How the candidate deals with objections and overcomes them is also important. Interviewers should test the candidate by finding something in his or her resume that can be used as an objection to the candidate's qualifications for the job. For example, "I see from your resume that your principal experience is rather narrow. You know, that particular experience is not really needed in this position." Does the candidate respond by pointing out that while he or she does have experience in a specific area, his or her expertise is much broader and includes other expertise as well? Or does the candidate become defensive and assert, for example, that those are the only assignments that he or she was given?
The interview process goes both ways: Candidates also evaluate the position. Most intelligent individuals will opt out of situations that will make them uncomfortable.
It is important, therefore, for the interviewer to take the time to realistically present the duties and responsibilities of the position, including its drawbacks. Are there difficult personalities to deal with? Is upward advancement available? How will the candidate be evaluated and compensated? If there are unique pressures that the candidate will be presented with, these should be described.
Many law firm lawyers misunderstand the role of an in-house lawyer. Attracted by the "life-style" considerations - fewer working hours, free weekends, no time sheets - they may view the in-house lawyer's role in a limited context.
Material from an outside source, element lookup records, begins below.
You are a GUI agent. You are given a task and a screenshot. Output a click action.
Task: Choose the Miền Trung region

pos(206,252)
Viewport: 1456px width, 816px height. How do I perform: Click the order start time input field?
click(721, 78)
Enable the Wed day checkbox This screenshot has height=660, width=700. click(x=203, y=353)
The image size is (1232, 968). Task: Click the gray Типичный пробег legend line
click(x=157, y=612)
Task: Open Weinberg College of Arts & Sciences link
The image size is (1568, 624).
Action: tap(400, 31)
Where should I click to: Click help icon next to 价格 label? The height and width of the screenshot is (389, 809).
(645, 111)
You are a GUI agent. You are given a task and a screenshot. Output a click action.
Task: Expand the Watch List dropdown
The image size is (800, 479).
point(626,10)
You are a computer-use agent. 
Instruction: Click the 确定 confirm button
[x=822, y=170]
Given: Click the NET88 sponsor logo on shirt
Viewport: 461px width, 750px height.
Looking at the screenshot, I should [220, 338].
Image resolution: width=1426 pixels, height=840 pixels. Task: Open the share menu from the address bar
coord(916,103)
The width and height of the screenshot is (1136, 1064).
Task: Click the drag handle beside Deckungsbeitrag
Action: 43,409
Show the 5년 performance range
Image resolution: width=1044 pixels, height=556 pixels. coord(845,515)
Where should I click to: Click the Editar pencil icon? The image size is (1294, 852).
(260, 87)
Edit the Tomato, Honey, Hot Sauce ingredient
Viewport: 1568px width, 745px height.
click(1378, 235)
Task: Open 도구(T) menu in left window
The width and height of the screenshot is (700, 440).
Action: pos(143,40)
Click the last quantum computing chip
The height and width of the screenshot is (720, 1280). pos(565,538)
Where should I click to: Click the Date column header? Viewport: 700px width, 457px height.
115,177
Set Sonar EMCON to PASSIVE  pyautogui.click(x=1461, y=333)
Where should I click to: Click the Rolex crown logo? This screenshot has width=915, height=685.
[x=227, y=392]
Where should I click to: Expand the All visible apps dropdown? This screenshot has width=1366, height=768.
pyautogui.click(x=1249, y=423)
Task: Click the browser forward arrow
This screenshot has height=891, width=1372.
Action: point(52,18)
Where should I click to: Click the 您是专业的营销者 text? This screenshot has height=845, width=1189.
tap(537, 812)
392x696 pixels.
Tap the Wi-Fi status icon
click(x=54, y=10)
The interviewer should ask the candidate what he or she thinks the role of the in-house counsel is, and evaluate the answer carefully according to the circumstances of the situation.
Whether in a buyer's market or a seller's market, finding the right candidate is not easy. The interview strategy must discover qualities below the surface. The benefits go beyond legal cost savings and risk reduction. If an in-house law office is well staffed, it will not only gain in prestige, but will also find that its lawyers continuously develop closer alliances with business people and become key players in the future of the corporation.